Tareas:
- 1) Transcribe sin cambios, del fragmento sobre la transición democrática, todo lo que va desde "Cuando el régimen" hasta "1992 y 1997.".
- 2) Enumera todas las personas que el fragmento sobre la transición democrática menciona por su nombre.

Fragmento del texto:
----

La transición democrática inaugurada en el 2000 está en crisis, tiene riesgo de defunción, y sus resultados no son todo lo halagüeños que habría cabido esperar. Sus grandes metas no han sido cumplidas y, por si fuera poco, las sombras de corrupción han desteñido cualquier posibilidad de realizar una defensa moral del proceso.
Cuando el régimen de Fujimori hizo implosión sobrevino una etapa en la cual lo que correspondía hacer en adelante era, primero, fortalecer las instituciones democráticas para evitar que se produjeran los desbordes perversos de los 90 y, segundo, profundizar y extender las reformas de mercado que el fujimorismo había iniciado, sobre todo entre 1992 y 1997.
Ni una ni otra expectativa han sido satisfechas. En estos últimos 18 años hemos visto que la democracia recuperada ha ido languideciendo y hoy en día enfrenta serios problemas de vigencia. Lo único que no hay es un poder político monopólico que manipule a su antojo todos los engranajes institucionales, pero porque no nos ha tocado en suerte un régimen autoritario que lo quiera hacer, no porque el tramado institucional sea tan sólido que lo impida.
Los vicios institucionales de los 90 se han acentuado, desplegados con mayor extensión debido a una mala estrategia de descentralización que ha parcelado el centralismo, pero no lo ha liquidado.
Algo peor ha sucedido en el ámbito económico. Las reformas liberalizadoras de los 90 no solo no han sido extendidas, sino que en muchos casos han sido revertidas. El propio Fujimori fue el primer gran responsable de que tal proceso histórico (la reversión del estatismo velasquista) se congelase, cuando trancó la reforma del Estado por su desvelo de hacerse reelegir ilegalmente.
En verdad, ya en las elecciones del 2011 el Perú se había pronunciado contra la transición. En esa elección, la mitad del país votó por regresar a los 90 al inclinarse por una aún novata Keiko Fujimori, quien expresaba claramente un afán reivindicativo del gobierno de su padre, y la otra mitad lo hizo por Ollanta Humala, un candidato que en ese momento era una apuesta por regresar a los cánones ideológicos de los 70, en clara reivindicación nominal, inclusive, de Velasco Alvarado.
El presente es complicado. Nada nos permite asegurar que el actual gobierno sea capaz de entender en qué encrucijada se encuentra. Y si bien teóricamente esperamos que el país sea capaz de retomar su perspectiva histórica haciendo suyas las banderas arriadas de la transición, no hay indicios que nos muestren que ese será el camino que el pueblo quiere seguir. Por el contrario, todo apunta a favorecer a quienes quieren más bien tirar todo abajo y construir un camino distinto. En ese trance, los antisistema celebran por anticipado y aspiran a un protagonismo del que hoy aún no gozan.

----

Datos proporcionados:

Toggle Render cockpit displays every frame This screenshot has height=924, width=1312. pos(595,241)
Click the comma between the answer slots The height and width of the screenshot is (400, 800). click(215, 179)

----

Soluciones por tarea:
- 1)
Cuando el régimen de Fujimori hizo implosión sobrevino una etapa en la cual lo que correspondía hacer en adelante era, primero, fortalecer las instituciones democráticas para evitar que se produjeran los desbordes perversos de los 90 y, segundo, profundizar y extender las reformas de mercado que el fujimorismo había iniciado, sobre todo entre 1992 y 1997.

- 2)
- Fujimori
- Keiko Fujimori
- Ollanta Humala
- Velasco Alvarado